TRY IT ▸ Give the lines below again exactly, starting with the line that holds "Given: Click the f.lux app icon" and going on through the line that holds "Screen dimensions: 1089x651".

GIVEN INFORMATION ▸
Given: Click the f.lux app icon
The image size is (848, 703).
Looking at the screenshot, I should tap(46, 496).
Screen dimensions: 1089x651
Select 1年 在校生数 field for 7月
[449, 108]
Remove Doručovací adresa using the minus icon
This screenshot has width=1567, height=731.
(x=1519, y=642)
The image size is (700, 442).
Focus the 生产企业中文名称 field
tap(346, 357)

==

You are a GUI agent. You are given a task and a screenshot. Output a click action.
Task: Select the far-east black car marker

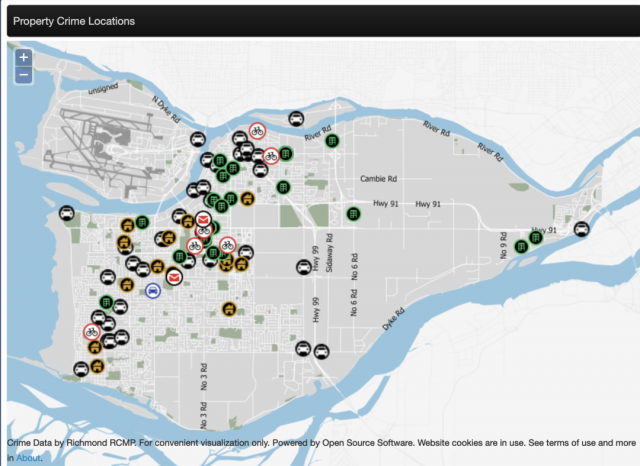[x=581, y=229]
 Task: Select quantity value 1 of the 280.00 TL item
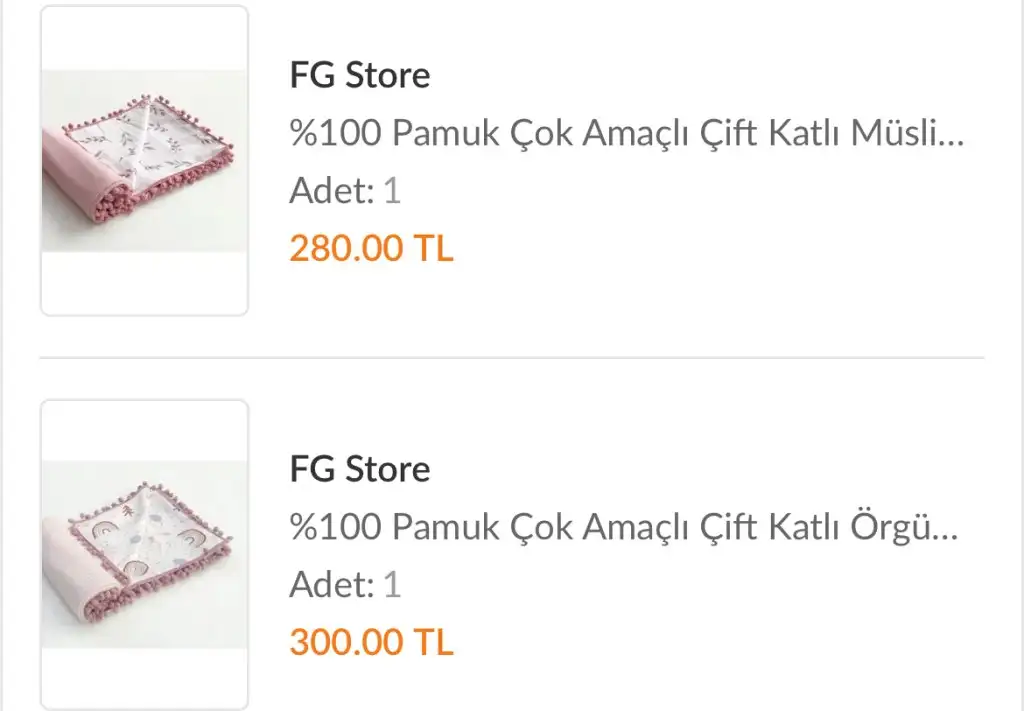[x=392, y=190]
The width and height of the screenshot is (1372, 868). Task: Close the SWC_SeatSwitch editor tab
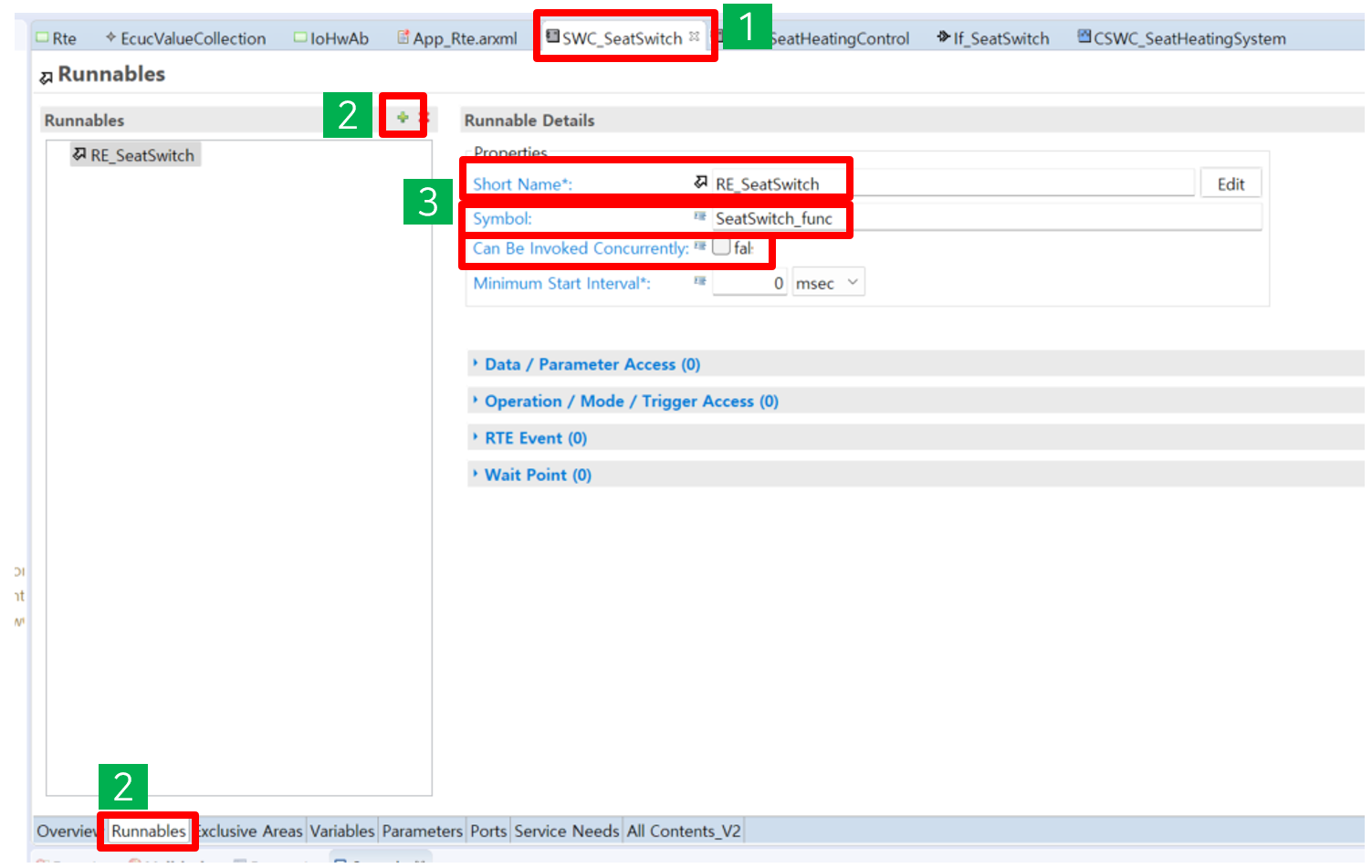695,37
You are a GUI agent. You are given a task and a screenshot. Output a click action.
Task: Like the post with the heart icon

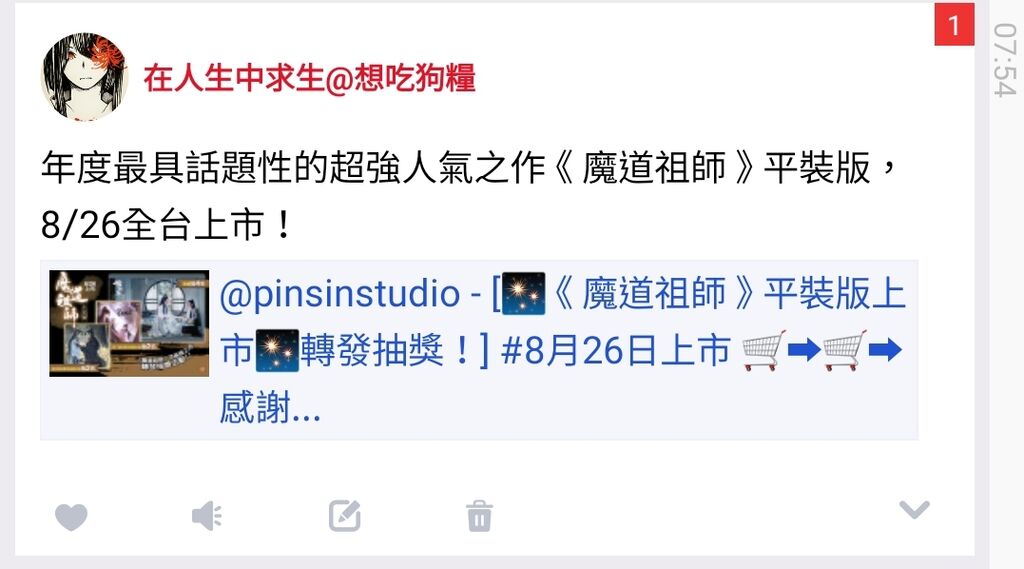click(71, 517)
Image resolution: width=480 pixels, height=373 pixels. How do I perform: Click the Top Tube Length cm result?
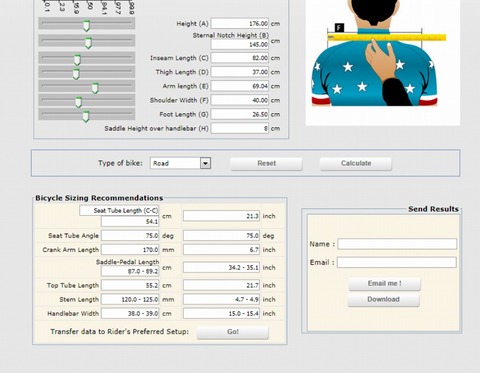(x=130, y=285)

ANSWER FOR THE TASK ▸
Given: Click the f.lux app icon
The image size is (848, 703).
Looking at the screenshot, I should tap(46, 496).
Screen dimensions: 1089x651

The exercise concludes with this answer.